Exercise prompt: Take the entries below and print only the lines from the one with "The image size is (1454, 765)." through the one with "Task: Click the 終了 button to exit", exactly as they stand, both ends included.
=== Records shown ===
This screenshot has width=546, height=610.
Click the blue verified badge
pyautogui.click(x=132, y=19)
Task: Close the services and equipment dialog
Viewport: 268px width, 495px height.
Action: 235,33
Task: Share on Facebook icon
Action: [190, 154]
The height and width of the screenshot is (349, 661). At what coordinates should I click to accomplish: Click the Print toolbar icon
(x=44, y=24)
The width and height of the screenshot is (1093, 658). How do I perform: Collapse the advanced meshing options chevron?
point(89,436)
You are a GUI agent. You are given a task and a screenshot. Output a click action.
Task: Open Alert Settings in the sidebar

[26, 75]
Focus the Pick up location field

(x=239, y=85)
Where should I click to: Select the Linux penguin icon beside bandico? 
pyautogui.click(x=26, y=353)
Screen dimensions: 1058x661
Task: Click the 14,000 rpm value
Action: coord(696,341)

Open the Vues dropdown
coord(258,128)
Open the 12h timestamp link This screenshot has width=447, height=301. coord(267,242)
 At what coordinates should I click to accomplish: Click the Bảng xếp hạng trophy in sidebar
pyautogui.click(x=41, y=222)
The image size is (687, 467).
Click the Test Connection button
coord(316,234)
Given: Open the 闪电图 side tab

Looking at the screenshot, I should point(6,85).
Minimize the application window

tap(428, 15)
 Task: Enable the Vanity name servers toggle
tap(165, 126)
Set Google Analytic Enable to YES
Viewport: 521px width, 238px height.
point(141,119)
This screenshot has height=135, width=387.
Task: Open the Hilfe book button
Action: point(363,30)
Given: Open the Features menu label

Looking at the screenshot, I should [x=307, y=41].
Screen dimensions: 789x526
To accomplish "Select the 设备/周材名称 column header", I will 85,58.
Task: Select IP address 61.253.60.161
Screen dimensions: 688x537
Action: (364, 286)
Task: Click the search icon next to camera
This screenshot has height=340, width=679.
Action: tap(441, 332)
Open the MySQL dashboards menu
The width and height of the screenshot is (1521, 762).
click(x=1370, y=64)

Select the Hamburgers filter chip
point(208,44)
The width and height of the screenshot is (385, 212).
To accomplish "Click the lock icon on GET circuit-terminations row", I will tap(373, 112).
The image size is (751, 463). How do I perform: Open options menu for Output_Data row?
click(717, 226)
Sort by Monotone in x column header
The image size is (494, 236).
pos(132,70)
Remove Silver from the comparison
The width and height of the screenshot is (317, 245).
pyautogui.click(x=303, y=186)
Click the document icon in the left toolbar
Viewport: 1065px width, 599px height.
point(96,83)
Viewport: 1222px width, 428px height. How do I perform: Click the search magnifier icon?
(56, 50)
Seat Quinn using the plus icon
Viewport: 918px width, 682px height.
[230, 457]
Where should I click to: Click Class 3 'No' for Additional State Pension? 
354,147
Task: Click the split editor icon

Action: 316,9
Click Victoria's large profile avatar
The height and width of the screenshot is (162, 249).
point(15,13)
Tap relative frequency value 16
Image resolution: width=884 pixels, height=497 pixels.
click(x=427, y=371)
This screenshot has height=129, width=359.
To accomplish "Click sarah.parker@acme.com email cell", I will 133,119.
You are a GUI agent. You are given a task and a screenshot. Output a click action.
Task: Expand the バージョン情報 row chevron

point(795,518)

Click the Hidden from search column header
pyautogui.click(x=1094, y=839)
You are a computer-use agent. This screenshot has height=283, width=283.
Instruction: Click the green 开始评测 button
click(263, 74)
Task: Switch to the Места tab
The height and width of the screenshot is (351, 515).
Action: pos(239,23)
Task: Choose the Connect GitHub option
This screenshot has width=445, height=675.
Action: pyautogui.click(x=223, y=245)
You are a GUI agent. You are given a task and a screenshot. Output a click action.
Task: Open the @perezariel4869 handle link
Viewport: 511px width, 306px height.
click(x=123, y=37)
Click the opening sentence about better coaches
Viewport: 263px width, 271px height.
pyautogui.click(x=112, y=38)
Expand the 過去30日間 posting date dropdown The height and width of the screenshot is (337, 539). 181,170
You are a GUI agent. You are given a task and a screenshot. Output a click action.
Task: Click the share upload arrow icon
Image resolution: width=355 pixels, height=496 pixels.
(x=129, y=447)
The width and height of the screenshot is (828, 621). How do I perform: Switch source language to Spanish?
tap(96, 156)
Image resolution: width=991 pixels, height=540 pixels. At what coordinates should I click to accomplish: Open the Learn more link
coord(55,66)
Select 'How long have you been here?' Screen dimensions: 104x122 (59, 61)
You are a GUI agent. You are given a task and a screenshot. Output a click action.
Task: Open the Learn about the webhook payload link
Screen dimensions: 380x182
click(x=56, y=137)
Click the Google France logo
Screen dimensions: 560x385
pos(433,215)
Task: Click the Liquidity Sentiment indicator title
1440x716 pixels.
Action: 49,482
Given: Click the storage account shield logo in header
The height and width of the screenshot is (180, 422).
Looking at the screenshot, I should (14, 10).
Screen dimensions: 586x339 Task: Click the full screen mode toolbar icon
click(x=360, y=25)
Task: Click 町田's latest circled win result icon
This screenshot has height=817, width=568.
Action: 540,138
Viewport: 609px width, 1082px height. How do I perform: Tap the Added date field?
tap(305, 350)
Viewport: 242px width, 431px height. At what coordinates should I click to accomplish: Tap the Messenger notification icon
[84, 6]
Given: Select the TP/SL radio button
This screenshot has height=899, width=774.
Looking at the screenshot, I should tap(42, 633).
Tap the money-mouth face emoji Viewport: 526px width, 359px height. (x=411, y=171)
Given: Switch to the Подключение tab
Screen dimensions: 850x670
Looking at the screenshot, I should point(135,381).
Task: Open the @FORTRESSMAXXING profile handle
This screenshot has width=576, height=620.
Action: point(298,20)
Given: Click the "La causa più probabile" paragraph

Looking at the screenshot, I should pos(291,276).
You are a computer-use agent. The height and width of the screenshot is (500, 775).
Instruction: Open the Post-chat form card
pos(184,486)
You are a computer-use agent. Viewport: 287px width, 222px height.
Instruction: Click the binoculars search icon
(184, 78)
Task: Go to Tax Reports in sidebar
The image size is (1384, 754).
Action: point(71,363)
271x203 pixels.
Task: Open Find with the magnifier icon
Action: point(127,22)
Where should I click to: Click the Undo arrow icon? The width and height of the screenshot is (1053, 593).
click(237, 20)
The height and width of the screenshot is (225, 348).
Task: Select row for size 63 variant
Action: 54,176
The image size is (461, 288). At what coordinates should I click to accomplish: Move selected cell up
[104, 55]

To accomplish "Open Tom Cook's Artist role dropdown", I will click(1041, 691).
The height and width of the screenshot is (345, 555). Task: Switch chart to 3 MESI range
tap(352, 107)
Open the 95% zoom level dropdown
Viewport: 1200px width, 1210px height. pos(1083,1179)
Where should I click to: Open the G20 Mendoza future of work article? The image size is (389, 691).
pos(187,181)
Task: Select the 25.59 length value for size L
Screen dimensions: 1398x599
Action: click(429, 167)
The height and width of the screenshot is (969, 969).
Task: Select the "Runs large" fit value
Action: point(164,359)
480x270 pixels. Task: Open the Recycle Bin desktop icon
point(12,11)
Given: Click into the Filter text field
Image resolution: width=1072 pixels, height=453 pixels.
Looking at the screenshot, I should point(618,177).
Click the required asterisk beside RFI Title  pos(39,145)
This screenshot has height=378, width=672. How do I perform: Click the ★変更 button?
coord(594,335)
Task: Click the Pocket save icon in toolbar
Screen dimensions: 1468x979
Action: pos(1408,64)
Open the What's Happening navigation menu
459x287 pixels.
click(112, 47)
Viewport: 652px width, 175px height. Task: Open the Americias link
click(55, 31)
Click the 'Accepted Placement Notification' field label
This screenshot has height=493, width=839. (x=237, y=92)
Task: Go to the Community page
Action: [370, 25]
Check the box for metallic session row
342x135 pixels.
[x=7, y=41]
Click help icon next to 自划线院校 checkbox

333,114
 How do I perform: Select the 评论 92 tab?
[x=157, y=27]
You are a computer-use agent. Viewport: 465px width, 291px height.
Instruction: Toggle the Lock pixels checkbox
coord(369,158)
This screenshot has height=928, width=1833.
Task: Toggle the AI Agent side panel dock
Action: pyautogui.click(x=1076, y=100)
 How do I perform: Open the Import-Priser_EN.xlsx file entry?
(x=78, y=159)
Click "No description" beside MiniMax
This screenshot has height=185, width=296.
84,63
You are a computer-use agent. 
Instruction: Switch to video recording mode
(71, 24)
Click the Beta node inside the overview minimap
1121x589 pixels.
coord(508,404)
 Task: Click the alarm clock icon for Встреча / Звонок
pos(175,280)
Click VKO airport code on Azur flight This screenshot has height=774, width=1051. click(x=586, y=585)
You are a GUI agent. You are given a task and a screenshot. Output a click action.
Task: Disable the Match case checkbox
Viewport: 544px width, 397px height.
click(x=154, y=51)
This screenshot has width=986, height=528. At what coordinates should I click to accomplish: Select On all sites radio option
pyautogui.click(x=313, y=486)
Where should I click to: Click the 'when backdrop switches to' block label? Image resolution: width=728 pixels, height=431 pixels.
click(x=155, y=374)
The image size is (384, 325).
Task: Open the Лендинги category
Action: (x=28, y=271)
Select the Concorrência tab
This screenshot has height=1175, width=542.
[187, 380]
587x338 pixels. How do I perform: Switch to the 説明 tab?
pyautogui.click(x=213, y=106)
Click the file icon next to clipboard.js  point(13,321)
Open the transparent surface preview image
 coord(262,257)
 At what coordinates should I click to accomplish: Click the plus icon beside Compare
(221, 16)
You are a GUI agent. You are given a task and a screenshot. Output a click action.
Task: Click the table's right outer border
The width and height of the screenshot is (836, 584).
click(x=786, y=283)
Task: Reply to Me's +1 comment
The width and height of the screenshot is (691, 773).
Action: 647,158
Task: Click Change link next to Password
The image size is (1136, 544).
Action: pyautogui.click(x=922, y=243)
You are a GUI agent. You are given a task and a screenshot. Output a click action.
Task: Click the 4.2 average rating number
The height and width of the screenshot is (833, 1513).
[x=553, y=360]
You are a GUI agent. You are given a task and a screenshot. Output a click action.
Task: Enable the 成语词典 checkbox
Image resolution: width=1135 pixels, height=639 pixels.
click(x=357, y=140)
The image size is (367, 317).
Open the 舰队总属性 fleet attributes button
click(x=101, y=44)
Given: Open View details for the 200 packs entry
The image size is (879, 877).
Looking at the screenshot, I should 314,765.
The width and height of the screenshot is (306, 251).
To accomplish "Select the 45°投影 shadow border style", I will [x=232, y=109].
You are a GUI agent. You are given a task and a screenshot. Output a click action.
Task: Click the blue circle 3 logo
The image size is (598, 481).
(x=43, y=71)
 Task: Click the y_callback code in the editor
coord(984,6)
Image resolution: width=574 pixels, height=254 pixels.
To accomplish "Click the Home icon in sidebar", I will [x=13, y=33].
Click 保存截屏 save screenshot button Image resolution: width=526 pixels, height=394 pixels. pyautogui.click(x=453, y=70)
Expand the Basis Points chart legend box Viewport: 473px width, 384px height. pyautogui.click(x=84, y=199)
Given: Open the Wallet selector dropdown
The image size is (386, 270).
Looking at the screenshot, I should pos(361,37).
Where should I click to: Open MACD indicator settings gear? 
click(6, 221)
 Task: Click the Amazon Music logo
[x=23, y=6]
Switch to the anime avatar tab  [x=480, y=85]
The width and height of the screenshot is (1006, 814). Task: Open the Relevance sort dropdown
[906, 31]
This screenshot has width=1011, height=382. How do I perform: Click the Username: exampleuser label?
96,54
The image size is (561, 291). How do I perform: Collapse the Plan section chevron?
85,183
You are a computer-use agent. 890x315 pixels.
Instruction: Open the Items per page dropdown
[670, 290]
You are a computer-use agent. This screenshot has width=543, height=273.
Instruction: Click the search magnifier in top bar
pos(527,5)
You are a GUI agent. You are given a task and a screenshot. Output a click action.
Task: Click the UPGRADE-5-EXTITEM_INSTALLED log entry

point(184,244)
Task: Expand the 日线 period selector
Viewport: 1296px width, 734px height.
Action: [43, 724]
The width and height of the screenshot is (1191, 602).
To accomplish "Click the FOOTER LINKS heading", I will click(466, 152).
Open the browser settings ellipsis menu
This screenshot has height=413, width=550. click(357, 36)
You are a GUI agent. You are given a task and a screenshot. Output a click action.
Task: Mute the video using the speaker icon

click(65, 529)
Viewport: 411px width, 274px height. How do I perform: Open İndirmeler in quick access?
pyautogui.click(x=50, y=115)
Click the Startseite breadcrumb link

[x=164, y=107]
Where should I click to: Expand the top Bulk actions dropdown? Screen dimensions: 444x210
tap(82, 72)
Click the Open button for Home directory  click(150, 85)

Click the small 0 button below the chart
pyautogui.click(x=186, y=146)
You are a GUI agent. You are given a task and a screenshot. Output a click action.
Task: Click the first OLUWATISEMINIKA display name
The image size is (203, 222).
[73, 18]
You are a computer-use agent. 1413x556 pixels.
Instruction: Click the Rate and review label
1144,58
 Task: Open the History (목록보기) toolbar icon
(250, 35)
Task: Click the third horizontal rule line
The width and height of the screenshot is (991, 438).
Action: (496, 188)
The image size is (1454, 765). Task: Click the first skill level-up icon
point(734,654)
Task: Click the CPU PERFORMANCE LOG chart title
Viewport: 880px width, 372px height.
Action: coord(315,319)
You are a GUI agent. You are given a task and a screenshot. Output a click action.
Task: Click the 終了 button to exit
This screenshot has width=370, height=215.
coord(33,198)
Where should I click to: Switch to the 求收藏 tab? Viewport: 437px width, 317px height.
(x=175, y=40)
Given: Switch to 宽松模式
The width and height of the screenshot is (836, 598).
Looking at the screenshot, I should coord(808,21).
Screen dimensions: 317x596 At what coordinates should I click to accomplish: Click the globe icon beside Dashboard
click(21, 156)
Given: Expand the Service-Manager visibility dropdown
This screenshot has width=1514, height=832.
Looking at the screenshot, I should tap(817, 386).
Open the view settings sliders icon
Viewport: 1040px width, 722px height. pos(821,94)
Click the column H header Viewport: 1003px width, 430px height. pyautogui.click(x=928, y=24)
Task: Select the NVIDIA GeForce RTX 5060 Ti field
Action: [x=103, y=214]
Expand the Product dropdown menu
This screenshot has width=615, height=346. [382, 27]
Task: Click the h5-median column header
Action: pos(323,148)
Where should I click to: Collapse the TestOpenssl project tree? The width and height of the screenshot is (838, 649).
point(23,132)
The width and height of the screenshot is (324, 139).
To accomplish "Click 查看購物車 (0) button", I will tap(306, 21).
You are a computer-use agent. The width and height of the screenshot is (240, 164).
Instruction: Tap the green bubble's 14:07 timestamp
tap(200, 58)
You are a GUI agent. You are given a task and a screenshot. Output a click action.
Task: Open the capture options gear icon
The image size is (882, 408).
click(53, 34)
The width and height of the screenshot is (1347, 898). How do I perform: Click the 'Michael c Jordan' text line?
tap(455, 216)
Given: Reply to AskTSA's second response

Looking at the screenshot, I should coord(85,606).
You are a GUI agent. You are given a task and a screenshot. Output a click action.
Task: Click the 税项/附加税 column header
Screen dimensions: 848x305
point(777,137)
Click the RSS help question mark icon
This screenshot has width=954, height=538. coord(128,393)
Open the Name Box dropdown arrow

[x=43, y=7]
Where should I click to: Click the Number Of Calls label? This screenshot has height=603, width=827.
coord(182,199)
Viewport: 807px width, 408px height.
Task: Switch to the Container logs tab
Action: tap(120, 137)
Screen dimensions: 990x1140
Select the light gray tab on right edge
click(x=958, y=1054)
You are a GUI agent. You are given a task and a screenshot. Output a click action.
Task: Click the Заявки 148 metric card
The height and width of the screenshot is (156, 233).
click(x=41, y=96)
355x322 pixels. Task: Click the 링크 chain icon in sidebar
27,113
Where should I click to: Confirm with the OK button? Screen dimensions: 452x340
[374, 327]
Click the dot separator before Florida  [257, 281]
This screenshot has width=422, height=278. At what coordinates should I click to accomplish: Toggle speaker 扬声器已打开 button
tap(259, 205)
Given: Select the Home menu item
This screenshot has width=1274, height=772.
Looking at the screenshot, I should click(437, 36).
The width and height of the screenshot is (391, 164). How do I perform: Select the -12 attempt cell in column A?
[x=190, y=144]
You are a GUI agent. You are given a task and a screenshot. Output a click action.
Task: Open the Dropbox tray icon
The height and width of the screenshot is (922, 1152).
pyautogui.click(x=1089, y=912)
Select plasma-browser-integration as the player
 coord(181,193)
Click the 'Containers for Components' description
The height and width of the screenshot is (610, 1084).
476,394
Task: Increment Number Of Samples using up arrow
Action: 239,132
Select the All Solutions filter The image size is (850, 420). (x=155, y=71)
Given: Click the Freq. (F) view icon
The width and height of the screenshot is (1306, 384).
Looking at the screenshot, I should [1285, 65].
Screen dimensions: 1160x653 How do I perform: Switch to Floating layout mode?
===
Result of this task:
The image size is (1454, 765). Task: Click the first skill level-up icon
point(734,654)
Task: Click the CPU PERFORMANCE LOG chart title
Viewport: 880px width, 372px height.
Action: coord(315,319)
You are a GUI agent. You are given a task and a screenshot. Output a click action.
Task: Click the 終了 button to exit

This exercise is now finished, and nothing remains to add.